The CCDF Program assists families in need of quality childcare. Households with low to moderate incomes may quality for the program. Individuals that are involved in TANF Impact activities or who have children with documented special needs can receive programs benefits immediately after the application process.
Am I eligible to receive financial assistance?
Your family may be eligible if:
- You have children under the age of 13, or 18 with documented special needs
- Your family income is at or below 127% poverty level
- If you receive TANF funds from the Division of Family Resource Office (you have priority)
- Your children reside with you
Service Eligibility is determined on an individual basis.
Eligible services include:
- A certified or accredited training or education program, including high school. Adult education or GED (correspondence classes are not covered)
- TANF Impact approved activity: Job Search, Employment, Education, Job Readiness
For more information, or to apply, please contact the CCDF intake agent below from the county in which you reside.
- Benton- 866-287-2420
- Boone- 866-287-2420
- Carroll- 866-287-2420
- Cass– 866-287-2420
- Clinton– 866-287-2420
- Fountain– 866-287-2420
- Jasper– 888-757-1957
- Newton– 888-757-1957
- Pulaski- 800-831-5007
- Tippecanoe– 866-287-2420
- Warren– 866-287-2420
- White- 866-287-2420
- Ask if your local government, United Way, or other community or faith-based organization provides child care scholarship.
- Does your employer (or college, if you are a student) provide child care scholarships, discounts to certain programs, or on-site child care at reduced rates?
- Ask if your child care provider offers scholarships, discounts or a sliding fee scale.
- Head Start and Early Head Start are federally funded and sometimes state funded full or part-day programs that provide child care and other services to help meet the health and school readiness needs of eligible children. Most, but not all, families who access Head Start or Early Head Start must have incomes that meet federal poverty guidelines.
- You may be able to lower your taxes and even get up to several thousand dollars back if you qualify for Federal EITC . To qualify you must be working full or part-time and make less than a certain amount based upon family size. You don't have to owe any taxes to the Earned Income Tax Credit.
- If you have a dependent child under age 17, you may be able to get the CTC , which can be worth hundreds of dollars per child. The income limit for the CTC us much higher than for the Earned Income Tax Credit, but you still don't have to owe any taxes to get the CTC .
- If you have a child under age 13, and owe federal income taxes, the Federal Child and Dependent Care Tax Credit can help cover a portion or all of the taxes you owe if you qualify.
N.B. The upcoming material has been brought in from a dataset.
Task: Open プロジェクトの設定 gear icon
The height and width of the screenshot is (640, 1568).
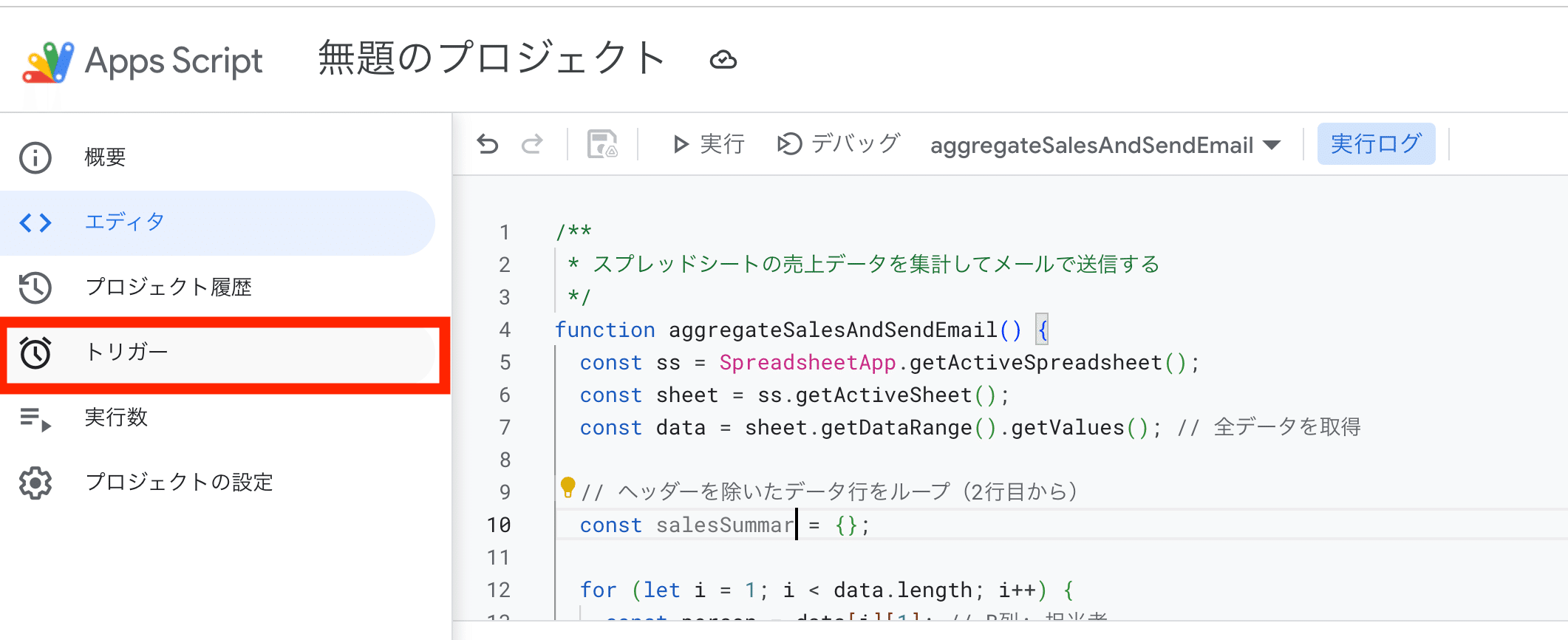Action: 35,483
- Many states offer their own Earned or Child Dependent Care Tax Credits. These credits are similar to the Federal ones, except that in some states, you don't have to owe any taxes to get the State Child and Dependent Care credit. You can get both Federal and State Earned Income and Child and Dependent Care credits.
- Your employer may have a DCAP , which allows you to have money (up to $5,000 a year) taken out of you paycheck tax-free and put into a special account to be used for child care tuition reimbursement. The main purpose of this type of program is to help you lower the amount of taxes you have to pay during the year. You should never put more into this account than you will actually spend, because in most cases you will lose any leftover at the end of the year You also cant claim any money you put in a DCAP for the Child and Dependent Care Tax Credit.